Lynn Stuart Parramore at Alternet writes
6 Things Money Shouldn’t Be Able to Buy:
In Santa Ana, Calif., they call it “pay-to-stay,” a system in which those arrested for relatively minor crimes can pay around $100 a night for a clean, quiet, less-crowded alternative to a squalid county jail. Money can buy you amenities like iPods, exercise bikes, cell phones, and even work-release programs. According to Prison Legal News, a Pasadena program advertises to “clients” in brochures inviting them to “Serve your time in our clean, safe secure facility! ... We are the finest jail in Southern California.” The price tag? $135 per day. [...]
Strapped local and state governments argue that the pay-to-stay programs generate much-needed cash. But what about fairness? Apparently that's expendable.
Leonard Pitts Jr. at
The Miami Herald writes that a
Good pol should never say never:
Sen. Lindsey Graham says that if Democrats agree to entitlement reform, “I will violate the pledge for the good of the country”—a stirring statement of patriotism and sacrifice that warms your heart like a midnight snack of jalapeño chili fries.
In other words: bull twinkies. If you want the truth of why a trickle of GOP lawmakers is suddenly willing to blaspheme the holy scripture of their faith, it’s simple. The pledge used to be politically expedient. Now it is not.
Mark Bittman at
The New York Times writes
Pesticides: Now More Than Ever:
After the publication of “Silent Spring,” 50 years ago, we (scientists, environmental and health advocates, birdwatchers, citizens) managed to curb the use of pesticides and our exposure to them—only to see their application grow and grow to the point where American agriculture uses more of them than ever before.

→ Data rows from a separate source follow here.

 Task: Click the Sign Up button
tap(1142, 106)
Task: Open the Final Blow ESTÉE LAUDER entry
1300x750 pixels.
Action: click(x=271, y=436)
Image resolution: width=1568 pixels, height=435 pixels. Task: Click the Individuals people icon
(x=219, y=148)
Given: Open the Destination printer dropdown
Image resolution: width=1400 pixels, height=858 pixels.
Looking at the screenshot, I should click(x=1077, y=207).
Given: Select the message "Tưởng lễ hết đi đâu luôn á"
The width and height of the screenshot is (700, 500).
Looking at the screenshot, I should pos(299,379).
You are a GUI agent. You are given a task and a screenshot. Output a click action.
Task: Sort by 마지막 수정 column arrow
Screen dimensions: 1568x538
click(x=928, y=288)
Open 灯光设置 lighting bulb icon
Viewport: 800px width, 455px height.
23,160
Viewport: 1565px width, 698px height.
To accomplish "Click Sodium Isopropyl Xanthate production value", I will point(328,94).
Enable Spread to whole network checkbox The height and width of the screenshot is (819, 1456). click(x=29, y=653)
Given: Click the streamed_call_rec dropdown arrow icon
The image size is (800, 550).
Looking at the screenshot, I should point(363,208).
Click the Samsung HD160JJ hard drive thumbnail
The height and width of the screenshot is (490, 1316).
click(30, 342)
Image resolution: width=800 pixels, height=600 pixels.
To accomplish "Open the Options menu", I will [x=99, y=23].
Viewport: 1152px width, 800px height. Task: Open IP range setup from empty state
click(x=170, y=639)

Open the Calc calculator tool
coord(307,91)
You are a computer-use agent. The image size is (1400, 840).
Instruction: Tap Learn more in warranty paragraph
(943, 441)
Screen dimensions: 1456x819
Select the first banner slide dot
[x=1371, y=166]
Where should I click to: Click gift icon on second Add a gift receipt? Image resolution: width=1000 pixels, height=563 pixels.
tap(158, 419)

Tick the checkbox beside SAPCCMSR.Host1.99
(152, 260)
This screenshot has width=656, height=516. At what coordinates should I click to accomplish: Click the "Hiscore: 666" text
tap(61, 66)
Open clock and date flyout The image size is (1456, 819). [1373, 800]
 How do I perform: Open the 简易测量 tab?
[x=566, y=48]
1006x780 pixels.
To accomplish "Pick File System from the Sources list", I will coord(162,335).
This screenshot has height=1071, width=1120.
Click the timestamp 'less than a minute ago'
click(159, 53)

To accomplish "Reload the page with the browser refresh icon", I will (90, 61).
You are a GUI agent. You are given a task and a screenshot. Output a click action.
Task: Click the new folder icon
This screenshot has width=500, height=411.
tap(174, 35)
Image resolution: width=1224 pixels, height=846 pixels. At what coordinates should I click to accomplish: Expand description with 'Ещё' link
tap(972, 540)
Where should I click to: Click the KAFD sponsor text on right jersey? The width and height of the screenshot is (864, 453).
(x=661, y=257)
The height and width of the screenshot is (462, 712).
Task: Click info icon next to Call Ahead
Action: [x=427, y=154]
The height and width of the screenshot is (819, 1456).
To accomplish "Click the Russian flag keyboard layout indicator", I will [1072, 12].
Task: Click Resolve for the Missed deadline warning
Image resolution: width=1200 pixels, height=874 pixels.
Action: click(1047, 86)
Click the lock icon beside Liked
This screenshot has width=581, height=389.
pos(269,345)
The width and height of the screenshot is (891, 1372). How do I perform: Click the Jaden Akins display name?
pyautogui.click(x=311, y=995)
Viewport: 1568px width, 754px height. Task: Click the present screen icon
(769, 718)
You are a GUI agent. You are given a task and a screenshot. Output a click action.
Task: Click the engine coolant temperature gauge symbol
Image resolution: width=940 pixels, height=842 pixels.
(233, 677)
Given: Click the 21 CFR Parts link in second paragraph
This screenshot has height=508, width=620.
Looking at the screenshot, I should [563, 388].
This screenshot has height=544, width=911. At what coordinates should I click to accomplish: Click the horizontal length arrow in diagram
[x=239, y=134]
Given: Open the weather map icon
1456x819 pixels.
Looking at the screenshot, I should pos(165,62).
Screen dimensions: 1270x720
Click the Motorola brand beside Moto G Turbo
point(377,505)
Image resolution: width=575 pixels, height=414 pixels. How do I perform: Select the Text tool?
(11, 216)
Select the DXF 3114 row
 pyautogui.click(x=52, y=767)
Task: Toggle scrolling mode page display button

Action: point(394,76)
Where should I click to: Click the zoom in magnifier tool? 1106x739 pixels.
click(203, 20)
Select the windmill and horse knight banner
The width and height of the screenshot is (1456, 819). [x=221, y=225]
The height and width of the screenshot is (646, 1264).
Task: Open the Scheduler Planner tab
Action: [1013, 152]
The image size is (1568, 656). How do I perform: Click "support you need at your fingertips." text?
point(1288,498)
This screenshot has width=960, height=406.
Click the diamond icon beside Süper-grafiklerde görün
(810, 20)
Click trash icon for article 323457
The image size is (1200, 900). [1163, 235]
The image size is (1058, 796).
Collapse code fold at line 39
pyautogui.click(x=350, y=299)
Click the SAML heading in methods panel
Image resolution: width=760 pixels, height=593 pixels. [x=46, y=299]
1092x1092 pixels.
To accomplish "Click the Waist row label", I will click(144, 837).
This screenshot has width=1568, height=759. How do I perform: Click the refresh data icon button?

And the threat is more acute than ever. While Rachel Carson focused on their effect on “nature,” it’s become obvious that farmworkers need protection from direct exposure while applying chemicals to crops. Less well known are the recent studies showing that routine, casual, continuing—what you might call chronic—exposure to pesticides is damaging not only to flora but to all creatures, including the one that habitually considers itself above it all: us.
Jonathan Chait in
New York Magazine writes
Politico Accidentally Exposes Beltway Elite, mocking Jim VandeHei and Mike Allen for revealing their insularity while failing to recognize his own.